[发明专利]基于聚类与关联的网络安全报警系统

摘要

本发明为一种基于报警聚类与关联的网络安全报警系统。整个系统主要包括监听模块、缓存模块、分层聚类模块、数据库处理模块、关联分析模块以及报警与响应模块，各模块集成于网络安全系统上层控制台中。分层聚类模块可以减少相同或者相似的冗余报警信息，从而减少了报警信息传输量，也减少了系统处理冗余报警的额外负载，降低了网络安全管理员的处理负荷，使得管理员更加清晰的认识攻击行为和配置安全策略。
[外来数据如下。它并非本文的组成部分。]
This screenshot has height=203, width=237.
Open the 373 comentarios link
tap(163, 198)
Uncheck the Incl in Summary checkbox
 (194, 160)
关联分析模块既可以发现攻击产生时一些特定属性之间的关联规则，以提高检测部件的检测能力；又可以发现攻击行为之间的产生规律和模式，以识别新的或者未知攻击模式，进行攻击预警和提前防范，从而避免协同的或者大规模的攻击行为产生。

主权项

1、一种基于聚类与关联的网络安全报警系统，其特征在于：该系统包括监听模块(2)、缓存模块(3)、分层聚类模块(4)、数据库处理模块(5)、关联分析模块(6)以及报警与响应模块(7)，各模块设置于网络安全系统上层控制台中；监听模块(2)与网络安全系统底层的检测和防御模块(1)进行通讯，专门负责监听和接收来自检测和防御模块(1)的局部报警信息，并将该报警信息提交给缓存模块(3)；缓存模块(3)在监听模块(2)和分层聚类处理模块(4)之间起缓存和同步作用，将来自监听模块(2)的报警信息按照先后顺序进行缓存；分层聚类模块(4)依次从缓冲模块(3)中获取局部报警信息，对该报警信息进行具体的分层聚类处理，判断该报警信息与最近一段时间内的局部报警信息是否具有冗余性，并根据判断结果决定是否将该报警信息提交给报警与响应模块(7)；并将全部报警信息提交给数据库处理模块(5)，由数据库处理模块(5)将其写入数据库，为关联分析模块(6)提供报警信息数据源；关联分析模块(6)与数据库处理模块(5)交互，获取大量的报警信息作为关联分析事件源，运用关联算法进行分析挖掘并对结果进行性能评估，删除错误的和无用的规则和模式，将最终有效的规则和模式提交给报警与响应模块(7)，由其进行规则和模式的配置和运用；报警与响应模块(7)一方面对分层聚类模块(4)传递的局部报警信息进行全局报警，并通过与用户的交互实现响应，另一方面该模块获取关联分析模块(6)产生的规则和模式，进行后台配置，供检测和防御模块(1)使用。